Work item:
Starting with the line that contains "Where should I", copy every line through the end of the listing, exactly and only those. No pictures should appear in the copy.

Information provided:
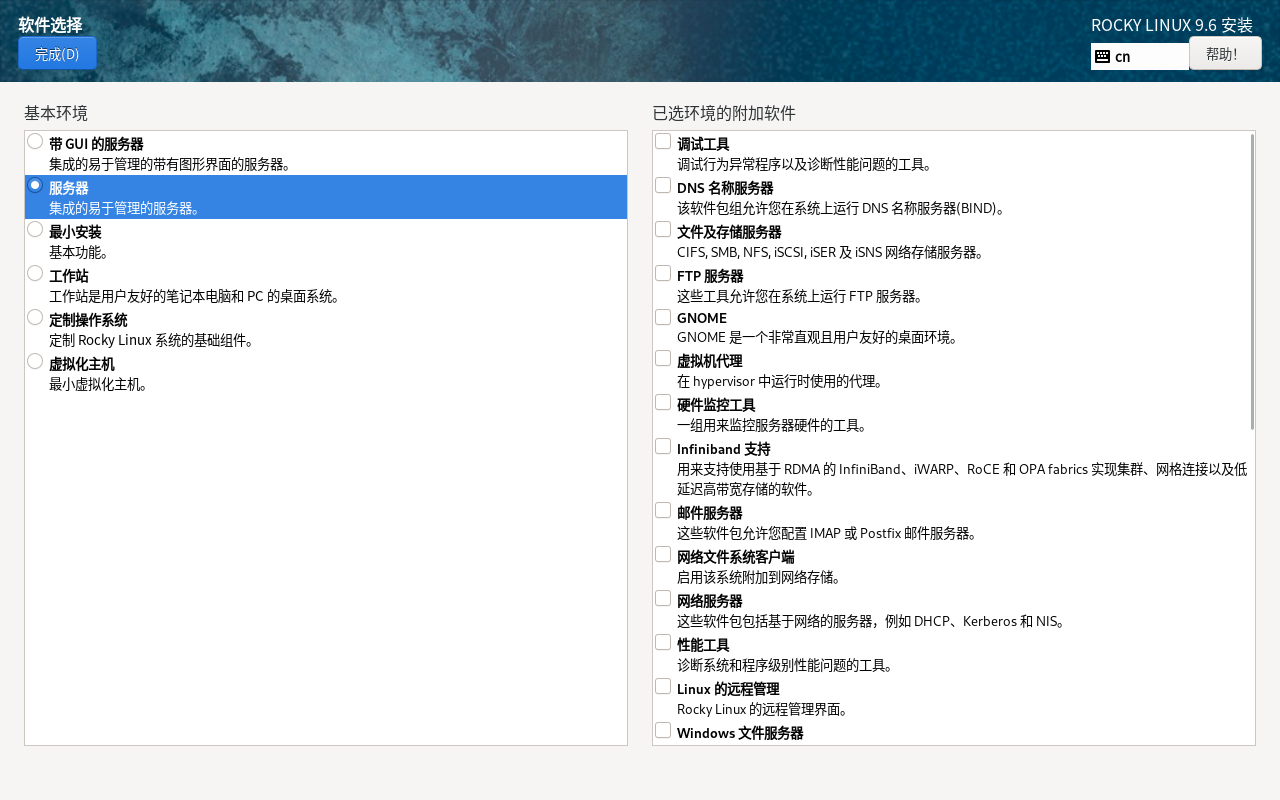The width and height of the screenshot is (1280, 800).
Task: Enable 硬件监控工具 checkbox
Action: [x=663, y=403]
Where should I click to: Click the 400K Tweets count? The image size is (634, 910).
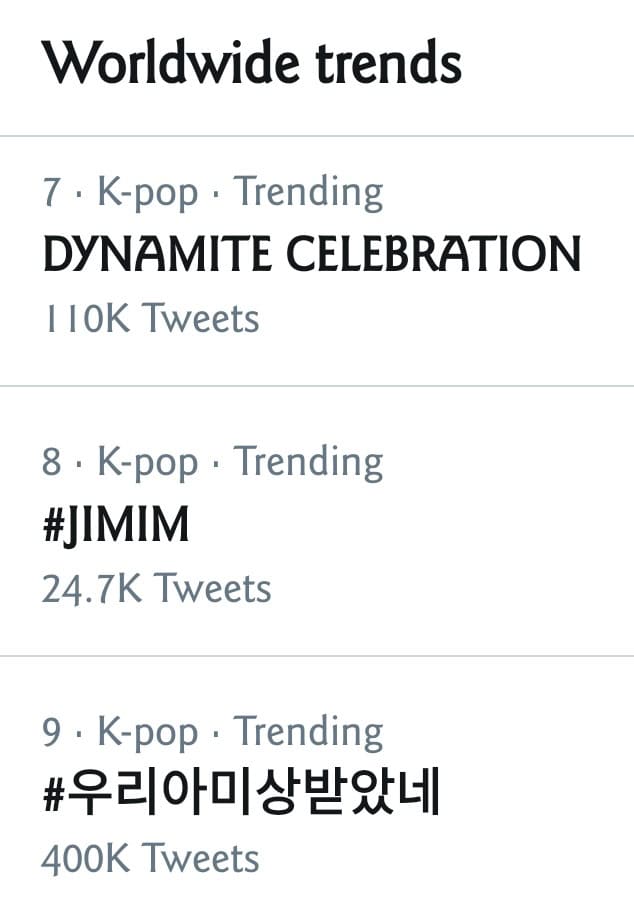150,858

The completed task:
Where should I click to: Click the 400K Tweets count? The image size is (634, 910).
150,858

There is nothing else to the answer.